Records for the task:
◆ ◆ ◆ ◆
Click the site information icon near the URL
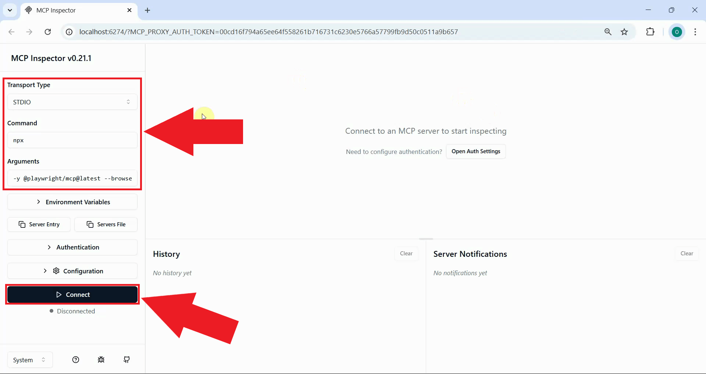 pos(69,32)
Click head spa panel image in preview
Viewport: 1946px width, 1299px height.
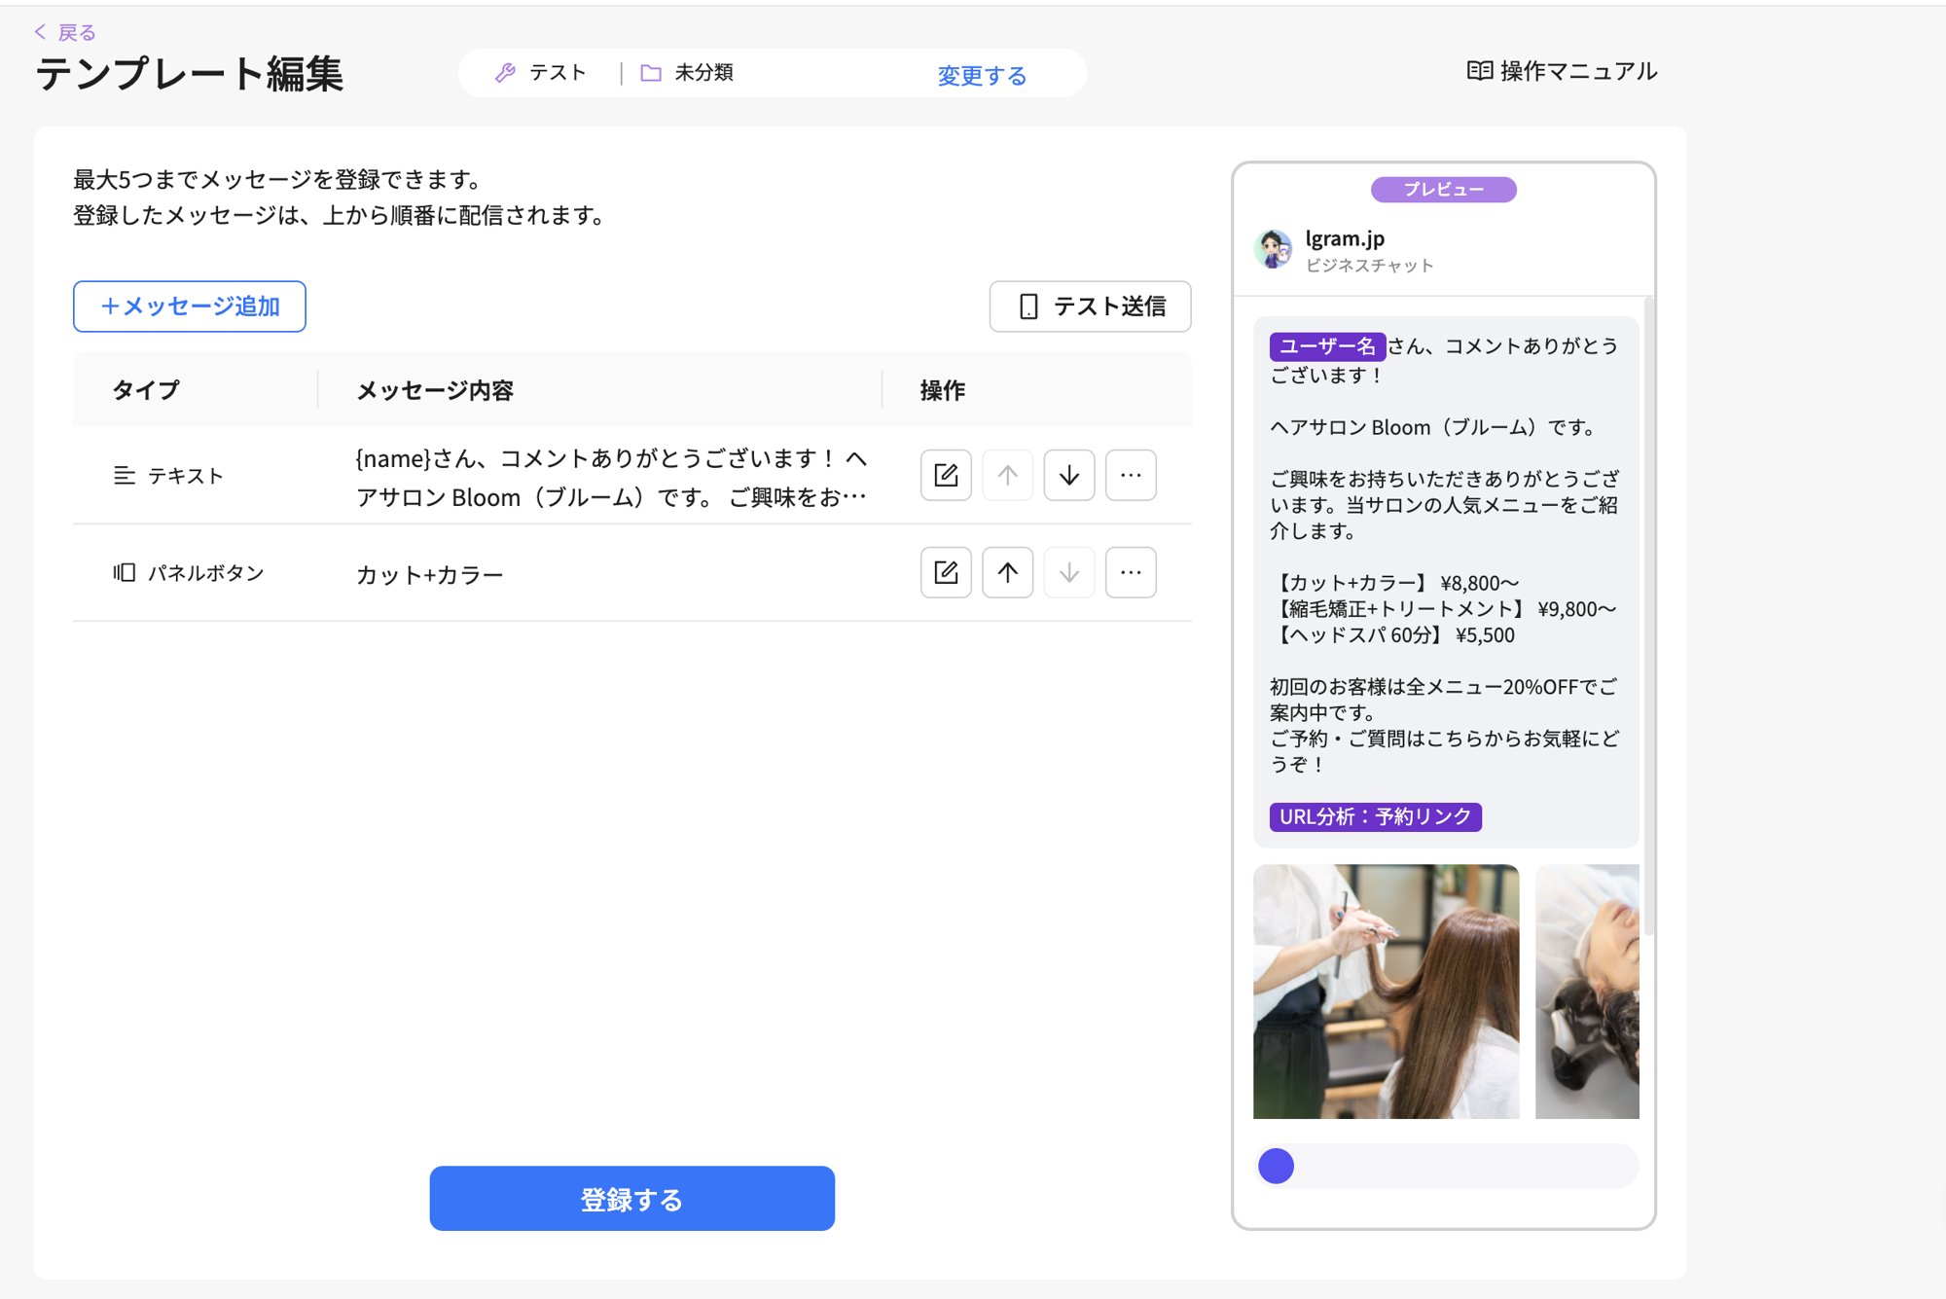(x=1586, y=991)
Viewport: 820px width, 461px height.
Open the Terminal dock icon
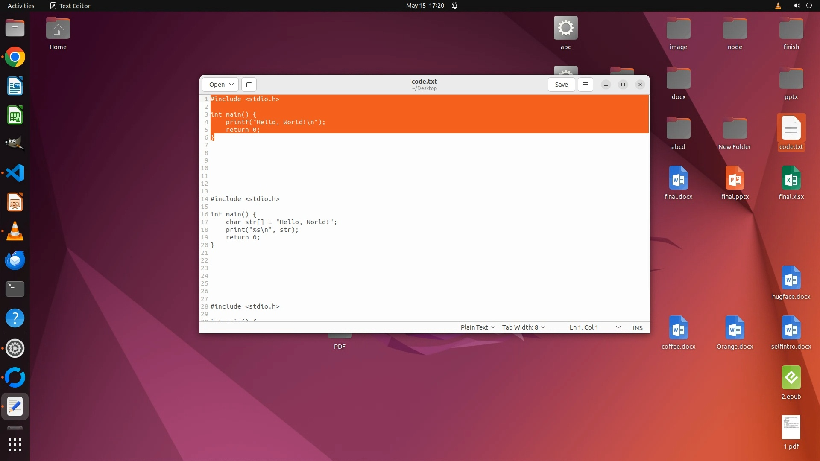click(15, 289)
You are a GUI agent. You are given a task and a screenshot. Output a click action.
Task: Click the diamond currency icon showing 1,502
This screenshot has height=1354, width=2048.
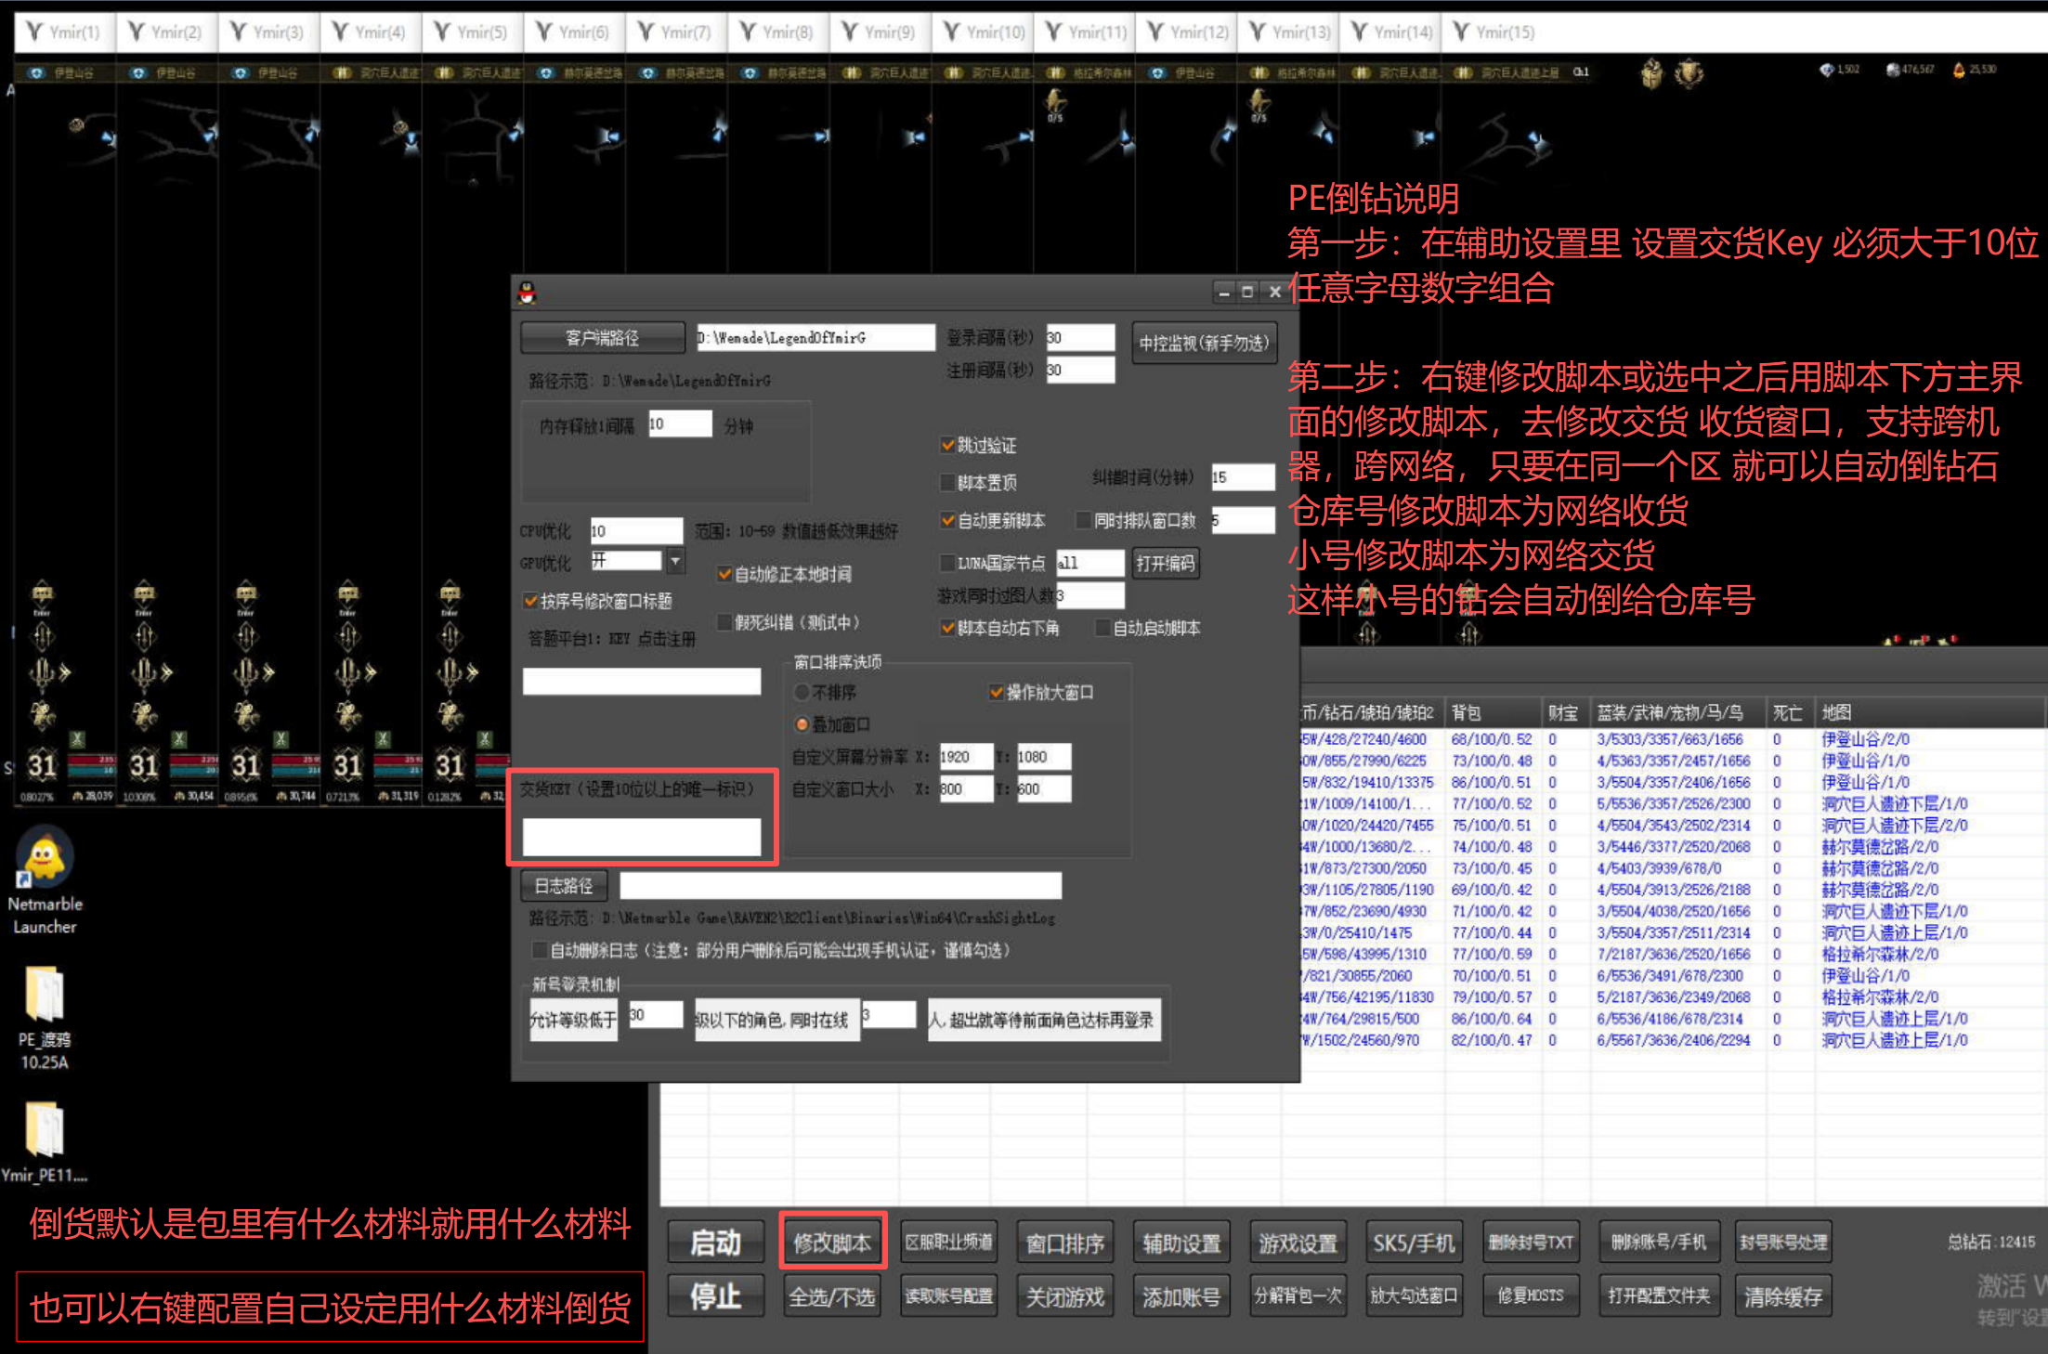1825,70
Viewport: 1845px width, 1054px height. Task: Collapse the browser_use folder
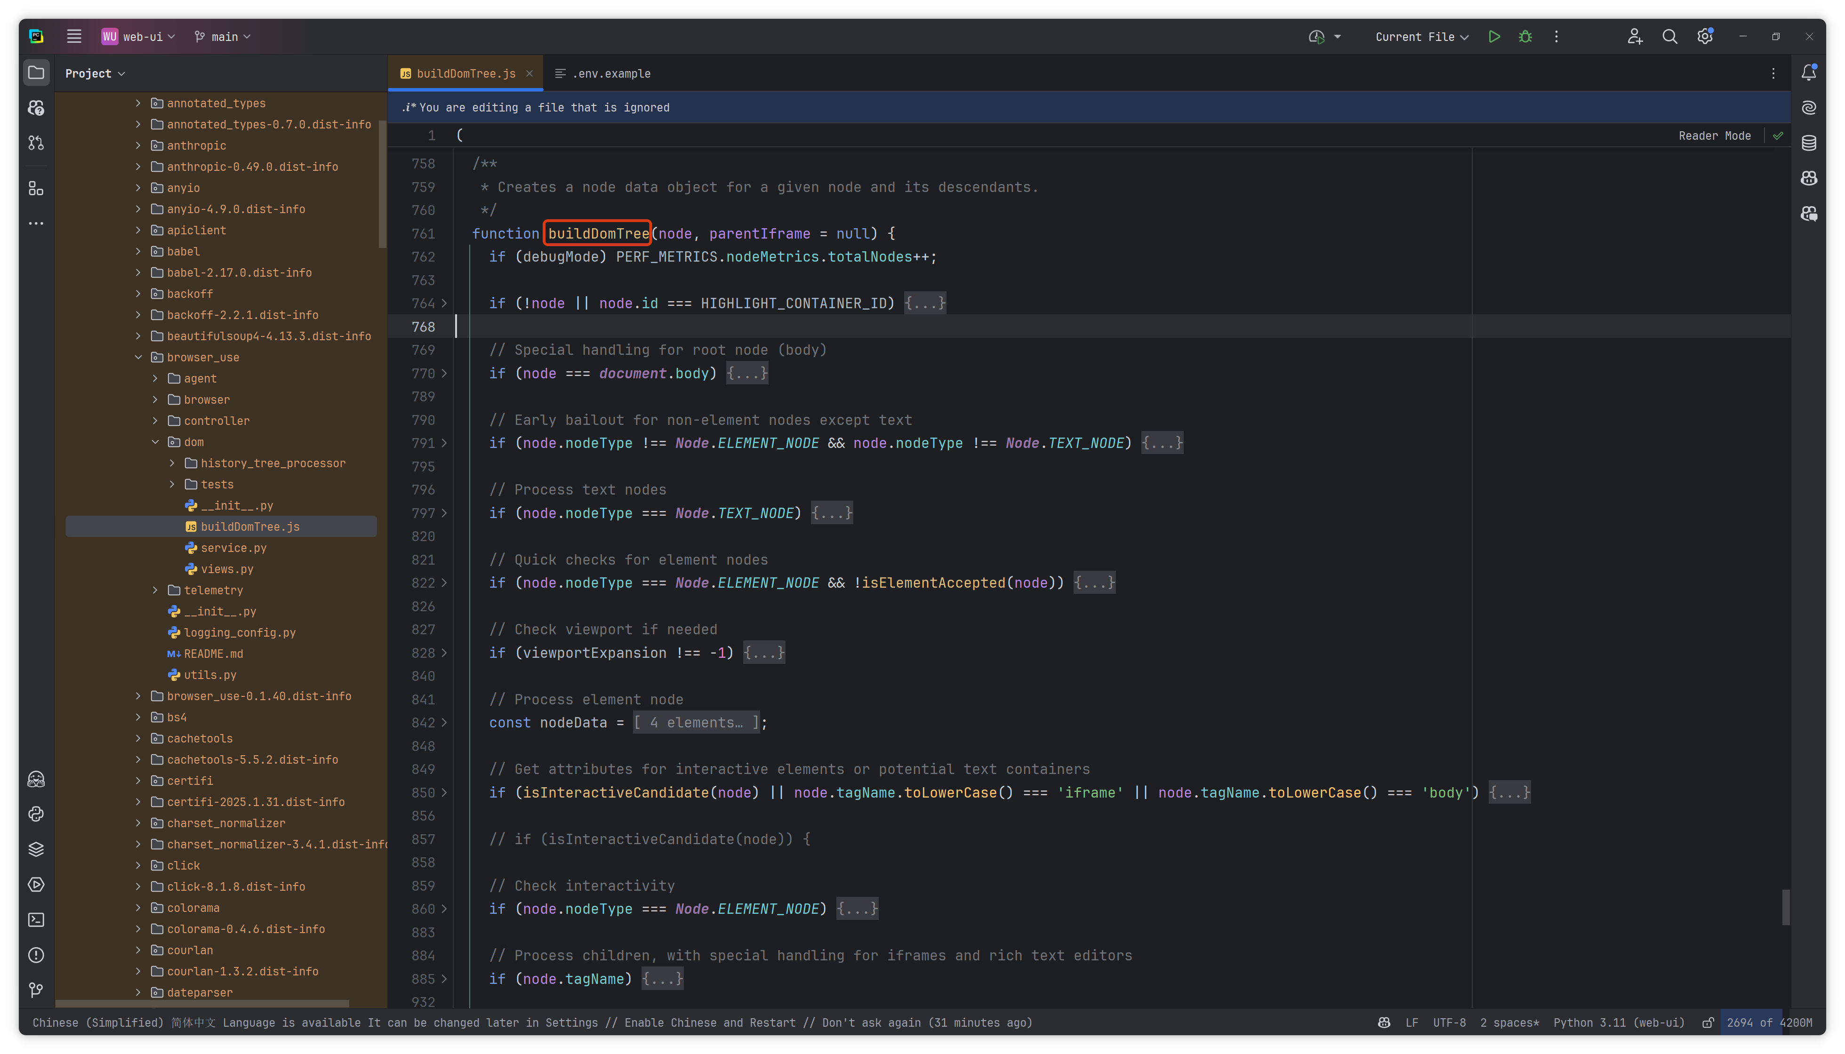[x=138, y=357]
◆ ◆ ◆ ◆
Work instructions:
An exact copy of the records above is wanted, with the pictures omitted.

Solution for this task:
Click the site information icon near the URL
 pos(69,32)
Click head spa panel image in preview
Viewport: 1946px width, 1299px height.
(x=1586, y=991)
Viewport: 820px width, 461px height.
Open the Terminal dock icon
click(15, 289)
You are a GUI agent. You are given a task and a screenshot. Output a click action.
Task: Click the diamond currency icon showing 1,502
This screenshot has height=1354, width=2048.
1825,70
Viewport: 1845px width, 1054px height. Task: Collapse the browser_use folder
[x=138, y=357]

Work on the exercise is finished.